The paper is organized as follows. In Section 2, we introduce the coherent state and its digital simulation in a quantum circuit by trotterizing the displacement operator, where its decomposition with N qubits is generalized via the creation and annihilation operators. In Section 3, the Hardware Efficient Ansatz and Checkerboard Ansatz [29] are used to learn the coherent state. The quantum resources such as the number of quantum gates and iteration times are compared in different schemes. Finally, we give the Conclusion in Section 4.

2. Coherent State and Its Digital Simulation

First consider a quantum harmonic oscillator with the time-independent frequency $\omega$, whose Hamiltonian can be written as ($m=\hslash =1$ in dimensionless units, where m is mass and ℏ is the reduced Planck constant):

$$H=\omega \left({\widehat{a}}^{†}\widehat{a}+\frac{1}{2}\right).$$ (1)

In the basis of a Fock space $\left\{|n\rangle \right\}$, the creation operator ${\widehat{a}}^{†}$ and the annihilation operator $\widehat{a}$ are written respectively as

$${\widehat{a}}^{†}=\left[\begin{array}{cccccc}0& 0& 0& \cdots & 0& \cdots \\ \sqrt{1}& 0& 0& \cdots & 0& \cdots \\ 0& \sqrt{2}& 0& \cdots & 0& \cdots \\ ⋮& ⋮& \ddots & \ddots & \cdots & \cdots \\ 0& 0& \cdots & \sqrt{n}& 0& \cdots \\ ⋮& ⋮& ⋮& ⋮& \ddots & \ddots \end{array}\right],\widehat{a}=\left[\begin{array}{cccccc}0& \sqrt{1}& 0& \cdots & 0& \cdots \\ 0& 0& \sqrt{2}& \cdots & 0& \cdots \\ 0& 0& 0& \ddots & ⋮& \cdots \\ ⋮& ⋮& ⋮& \ddots & \sqrt{n}& \cdots \\ 0& 0& 0& \cdots & 0& \ddots \\ ⋮& ⋮& ⋮& ⋮& ⋮& \ddots \end{array}\right].$$ (2)
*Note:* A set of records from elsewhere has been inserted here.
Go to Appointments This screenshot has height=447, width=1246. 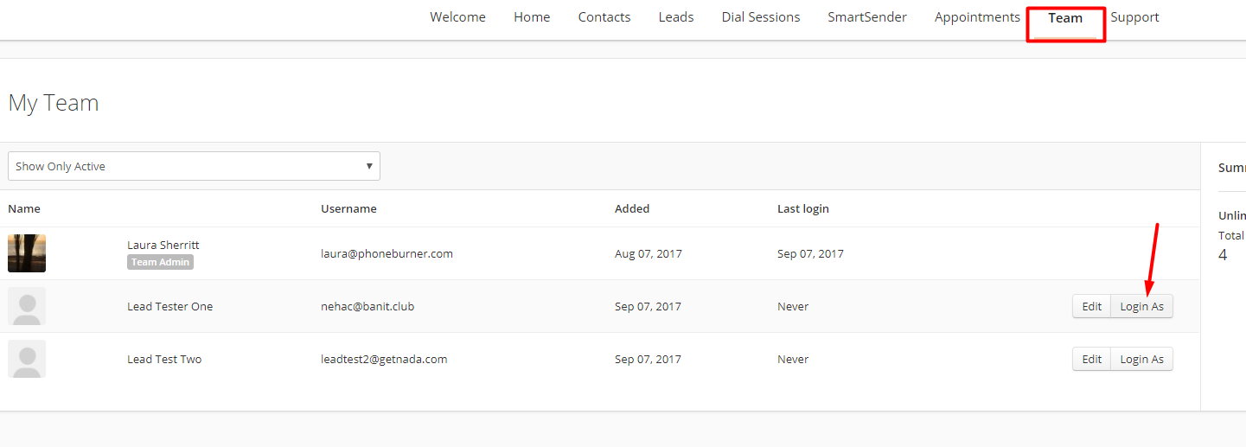(x=977, y=17)
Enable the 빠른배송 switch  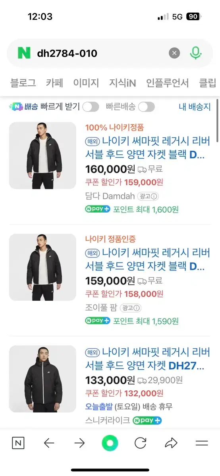146,107
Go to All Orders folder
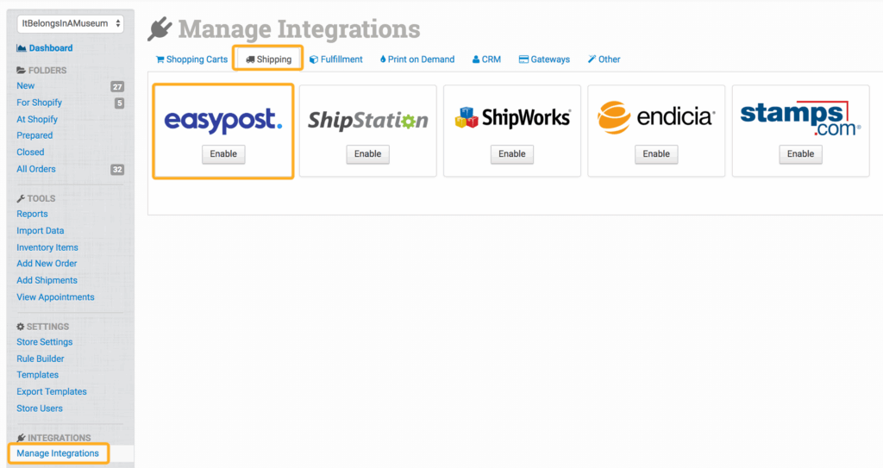Viewport: 883px width, 468px height. (x=36, y=169)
Using the displacement operator $\widehat{D}\left(\alpha \right)=e^{\alpha {\widehat{a}}^{†}-{\alpha }^{*}\widehat{a}}$ to act on the vacuum state $|0\rangle$, we can generate the coherent state $|\alpha \rangle =\widehat{D}\left(\alpha \right)|0\rangle$, which is also the eigenstate of the annihilation operator $\widehat{a}$, satisfying $\widehat{a}|\alpha \rangle =\alpha |\alpha \rangle$ with the arbitrary complex number $\alpha$. As in Fock space N qubits map $n=2^N$ number of states, we directly express the coherent states in the basis of Fock states $\left\{|n\rangle \right\}$. It is feasible to simulate the generation of coherent states digitally in a quantum circuit, since the displacement operator $\widehat{D}\left(\alpha \right)$ is a unitary operator.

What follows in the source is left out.